נכתב על ידי laksharia

74.7K 5.9K 4.3K

Ya Peter Petigrew sonuna kadar bir çapulcu olsaydı? Hayatı pahasına sırrı korusaydı? Peki ya Voldemort Harry'... עוד

Tanıtım
1
2
3
4
5
6
7
8
9
10
11
13
14
15
16
17
18

12

2.2K 245 102
נכתב על ידי laksharia


2 Yıl Sonra, 3. ve 4. Sınıf Ardındaki               Yaz Tatili

Voldemort için at adamla olan konuşmasının üzerinden iki yıl geçmiş tehlikeli düşmanı zihninin gezilerinde kalmıştı. Gelecek için yaptığı planlarla tehlikeli düşmanıyla ilgilendiğinden daha fazla ilgileniyordu. Kendi saklayan bir düşman şimdilik umurunda değildi. Zira bu okul yılı için büyük planları vardı.

Bu yıl, bir asır sonra ilk kez Üç Büyücü Turnuvası düzenlenecekti. Bakanlıktan gelen raporlarda ilk kez bu bilgiyi okuduğunda pek önemsemedi. Ancak turnuva Hogwarts'da gerçekleşecekti. Bu da aklına çok geçmeden bir fikir getirdi. Karanlık Lord ve Harry Potter'ın tanışma zamanı gelmişti.

Turnuvaya dair her şeyi bilmeliydi. Bu nedenle Severus ve Lucius ile toplantı yapıyordu. Zira biri bakanlık çalışanı iken diğeri turnuvanın yapılacağı okulun öğretmeniydi. Bu bilgi henüz halktan saklanıyordu. Ancak onlar turnuva hakkındaki her şeyi biliyordu.

Lucius, Lorduna birazdan söyleyecekleri için yutkundu. Duyacaklarından hiç memnun olmayacaktı.

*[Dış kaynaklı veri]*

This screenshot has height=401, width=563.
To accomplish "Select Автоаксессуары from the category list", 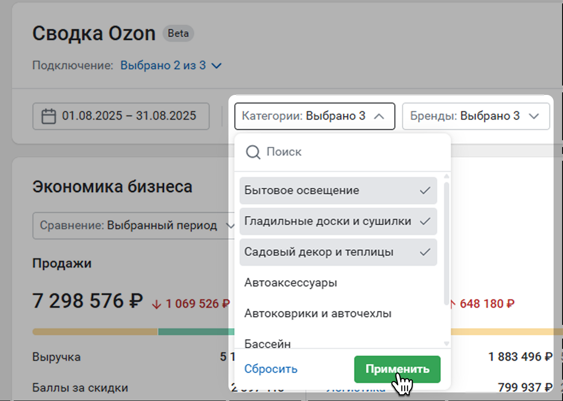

"Lordum, yeni belirlenen kurallara göre, turnuva tehlikeli olduğu için sadece reşit büyücüler turnuvaya katılabilecek. 17 yaşının altındaki büyücülerin turnuvaya katılması yasak olacak."

Karanlık Lordun kızıl gözlerinden bir öfke parıltısı geçti. Severus asla itiraf etmese de bu haberi vermek zorunda olan taraf olmadığı için memnundu.

"Bazen bakanlık beni o kadar sinirlendiriyor ki, planları bir tarafa bırakıp binayla birlikte hepsini havaya uçurmak istiyorum." Karanlık Lord öfkesini bastırdı. Lucius'un tek suçu kötü bir haberi bildirmekti. Ancak bu kötü haberin üstesinden gelmek onun göreviydi. "Bu kuralı kaldırmak zorundasın Lucius. Görevinde başarılı olmanı bekliyorum."

"Elimden geleni yapacağım Lordum."

"Elinden geleni yapma Lucius, sadece yap."

Lucius yutkundu. "Emredersiniz Lordum."

Karanlık Lord parmağını şıklattı. Bir mektup havada ortaya çıkıp Lucius'a doğru süzüldü. Lucius, mektubun üstünde oğlunun adını okuduğunda hiç şaşırmadı. Bundan üç yıl önce biri ona Lordunun "arkadaşça" yazdığı mektupları oğluna taşıyacağını söyleseydi, o kişiye acıyarak bakardı. Zira aşırı işkence lanetinden kafayı yediğini düşünürdü. Ancak geldiği nokta buydu. İçine göz ucuyla bakmaya bile cüret edemeyeceği mektupları oğluna taşıyordu. Lordunun arkadaşlık oyununun nereye varacağını merak ediyordu? Sadece her şey bittiğinde oğlunun zarar görmemesini umuyordu.

Karanlık Lord zarfı teslim ettikten sonra uyarıda bulunmadan cisimlendi. O ayrıldığında Severus ve Lucius farkında olmadan nefeslerini bıraktı. Lorda kötü haber verdikleri toplantılarda bulunmaktan pek zevk aldıkları söylenemezdi doğrusu.

Severus şüpheli bir paketmişcesine gözlerini Lucius'un elindeki mektuba dikti. "İçinde ne yazdığını hiç Draco'ya sordun mu?"

"Tabi ki hayır!" diye yanıtladı anında Lucius.

"Bence çaktırmadan sorabilirsin Draco senin oğlun."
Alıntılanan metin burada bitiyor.